Ha–Joon Chang, 23 Things They Don’t Tell You About Capitalism, (Allen Lane, 2010), £20.00
Ha-Joon Chang is an economist based at Cambridge who has made a reputation as a critic of the free-market orthodoxy in development economics. Thus in Kicking Away the Ladder he showed how the leading Western capitalist states demand that developing economies abjure all the protectionist methods that they themselves had used to industrialise in the
first place.
In 23 Things They Don’t Tell You About Capitalism Chang widens his fire to neoliberalism more generally. The book is a pleasure to read, and not just because of Chang’s very clear, conversational style. In a series of brief chapters (or “Things”) with titles like “Capital has a nationality”, “We do not live in a post-industrial age”, and “Despite the fall of communism, we are still living in planned economies”, Chang demolishes various sacred cows of the Washington consensus, using a highly effective combination of argument, evidence, and humour.
My favourite chapter is the one where he argues: “The washing machine has changed the world more than the Internet has”. Chang shows that the telegraph speeded up communication by 2,500 times, whereas the Internet is only 100 times faster than the fax, and argues that, by making it easier for women to participate in the labour market, the washing machine has had far more revolutionary consequences.
This doesn’t mean the book is perfect. There is a dreadful chapter where Chang argues that it is only immigration controls that keep wages in the North higher than those in the South—even though he concedes in passing the role played by differences in labour productivity.

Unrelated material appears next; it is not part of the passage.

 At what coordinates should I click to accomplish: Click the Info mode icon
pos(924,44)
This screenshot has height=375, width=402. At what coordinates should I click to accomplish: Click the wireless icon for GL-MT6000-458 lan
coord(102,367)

Moreover, Chang is anxious to make clear that his beef isn’t with capitalism itself. Rather he wants to rehabilitate the kind of state-directed coordinated capitalism that industrialised his native South Korea in a generation. It is a sign of the suffocating orthodoxy that has made mainstream neoclassical economics an intellectual disgrace that books like Chang’s—and an earlier, somewhat similar work by the great economic historian Paul Bairoch, Economics and World History—seem so radical. But genuine anti-capitalists can mine 23 Things They Don’t Tell You About Capitalism for weapons to turn against the system itself.